Musical performers can certainly adapt some of the Mickelson formula. As I’ve written about in previous articles (, the study of music is a lifelong pursuit–an endless quest for perfection that requires continuing study. If Phil Michelson can still strive to refine his performance with teachers and consultants, so can we! Healthier eating habits resulting in weight loss along with daily workouts to improve our strength, flexibility and core muscles is a win-win approach for enjoying life more, living longer and improving our musical performance. We often forget that making music for many hours/day IS an athletic activity.

B. Phil has admitted that he has had a hard time keeping focused for periods of time: “My ability to regain focus has been the biggest challenge as I’ve gotten older.” To combat this tendency, he has adapted a form of meditation. When he practices, he is now extremely focused and always has a very specific goal or objective in mind. For instance, when working on his putting, he states: “I am going to hit 30 5-foot putts, 30 7-foot putts and 30 10-foot putts in my pre-shot routine, feeling relaxed, and hitting the ball flush.”

Maintaining focus while practicing or during performance is something we can all relate to and a characteristic that becomes more difficult as we age. Phil’s approach to putting practice is one that is easily transferable to music. Instead of practicing for several hours consecutively going through endless amounts of exercises and repertoire, why not concentrate on one facet of playing with a very specific objective within a short span of time? As an example, instead of going through the motions when practicing scales, have a well defined plan. Play/sing a specific scalar mode in all keys slurred, one octave in length while emphasizing the legato connections from note-note. After completion, then play/sing the same scales two octaves in length with the same focus. Continue in this fashion throughout one’s range. The next day, play/sing a different scalar mode using the same system. This approach is likely to lead to success and a feeling of short-term achievement.

C. Just before every round that Phil plays on tour, he goes through an extensive one-hour shot making warm up routine (in addition to stretching) during which time he utilizes new technology to monitor his shots, including the Protracer, the orange whip, speed sticks, as well as feedback from coach Andrew Getson.

Practicing before any performance is well understood by any professional musician. The need to stretch, engage our breathing apparatus, check on the conditions of our instruments as well as the musical demands of the gig make this “pre-round” warmup vitally important. The use of technology should be incorporated to help us in this process. Breathing Bags, Voldynes, Breath Builders and Inspirons are all beneficial in monitoring the efficient use of our air. A metronome should always be available to work on passages or tunes at various tempi. Reed adjusting tools should be handy to make any last-minute alterations for woodwind musicians. Pitch tuners should be used to check on the relative pitch relationships on our instruments as well as in various passages.

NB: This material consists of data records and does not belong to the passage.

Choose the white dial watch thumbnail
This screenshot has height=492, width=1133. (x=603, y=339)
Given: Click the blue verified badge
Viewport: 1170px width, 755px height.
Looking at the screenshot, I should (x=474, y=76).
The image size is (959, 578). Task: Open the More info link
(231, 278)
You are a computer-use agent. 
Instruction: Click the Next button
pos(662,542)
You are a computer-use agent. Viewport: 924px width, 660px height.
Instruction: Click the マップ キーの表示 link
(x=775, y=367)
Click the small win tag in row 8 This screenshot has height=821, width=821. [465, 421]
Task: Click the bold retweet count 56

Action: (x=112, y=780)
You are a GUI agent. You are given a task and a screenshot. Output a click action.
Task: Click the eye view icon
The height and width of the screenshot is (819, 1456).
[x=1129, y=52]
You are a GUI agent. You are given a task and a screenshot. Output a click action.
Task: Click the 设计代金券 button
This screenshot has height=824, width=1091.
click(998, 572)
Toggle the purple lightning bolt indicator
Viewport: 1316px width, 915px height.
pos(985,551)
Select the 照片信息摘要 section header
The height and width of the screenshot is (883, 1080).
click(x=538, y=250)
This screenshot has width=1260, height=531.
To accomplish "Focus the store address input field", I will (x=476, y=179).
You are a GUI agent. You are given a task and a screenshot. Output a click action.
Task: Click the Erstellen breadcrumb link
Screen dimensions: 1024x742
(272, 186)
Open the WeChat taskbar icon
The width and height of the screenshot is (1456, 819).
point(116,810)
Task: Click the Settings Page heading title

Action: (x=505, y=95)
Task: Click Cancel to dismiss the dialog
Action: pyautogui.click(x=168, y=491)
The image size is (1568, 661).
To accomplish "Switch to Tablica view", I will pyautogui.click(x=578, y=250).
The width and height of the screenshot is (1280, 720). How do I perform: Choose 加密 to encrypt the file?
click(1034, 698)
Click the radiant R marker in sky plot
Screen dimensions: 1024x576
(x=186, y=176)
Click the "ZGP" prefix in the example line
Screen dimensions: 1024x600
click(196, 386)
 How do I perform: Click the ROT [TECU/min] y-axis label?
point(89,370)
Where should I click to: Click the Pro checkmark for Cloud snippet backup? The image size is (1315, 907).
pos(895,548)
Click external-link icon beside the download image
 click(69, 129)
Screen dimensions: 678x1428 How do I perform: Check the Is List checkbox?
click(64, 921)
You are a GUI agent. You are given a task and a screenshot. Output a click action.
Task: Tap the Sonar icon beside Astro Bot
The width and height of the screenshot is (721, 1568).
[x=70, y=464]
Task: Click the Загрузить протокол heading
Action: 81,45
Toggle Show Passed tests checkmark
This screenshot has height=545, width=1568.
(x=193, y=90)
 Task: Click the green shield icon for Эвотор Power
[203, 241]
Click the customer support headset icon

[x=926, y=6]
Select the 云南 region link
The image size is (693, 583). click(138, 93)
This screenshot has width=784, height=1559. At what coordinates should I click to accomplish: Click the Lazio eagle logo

In conclusion, billions of dollars are invested annually in the sports industry which has resulted in extensive research on improving athletic performance. In golf, this has resulted in The Titleist Performance Institute. This is one of many sports centers using innovative science-based technologies and unique conditioning methods that has benefited professional and amateur athletes.

It is my hope that music industry companies will invest similarly and create TPI-like training sites for future generations of musicians in order to enhance the musician’s ability to adapt a Phil Mickelson-like approach to maintaining a long career of excellence.

Writer’s Note: I have also had the good fortune to study with golf instructor Andrew Getson over the past 6 years. Unfortunately, my golf game in no way mirrors Phil’s. I often compare Getson’s role in working with Phil and golfers of my level as similar to experiencing Beauty and the Beast!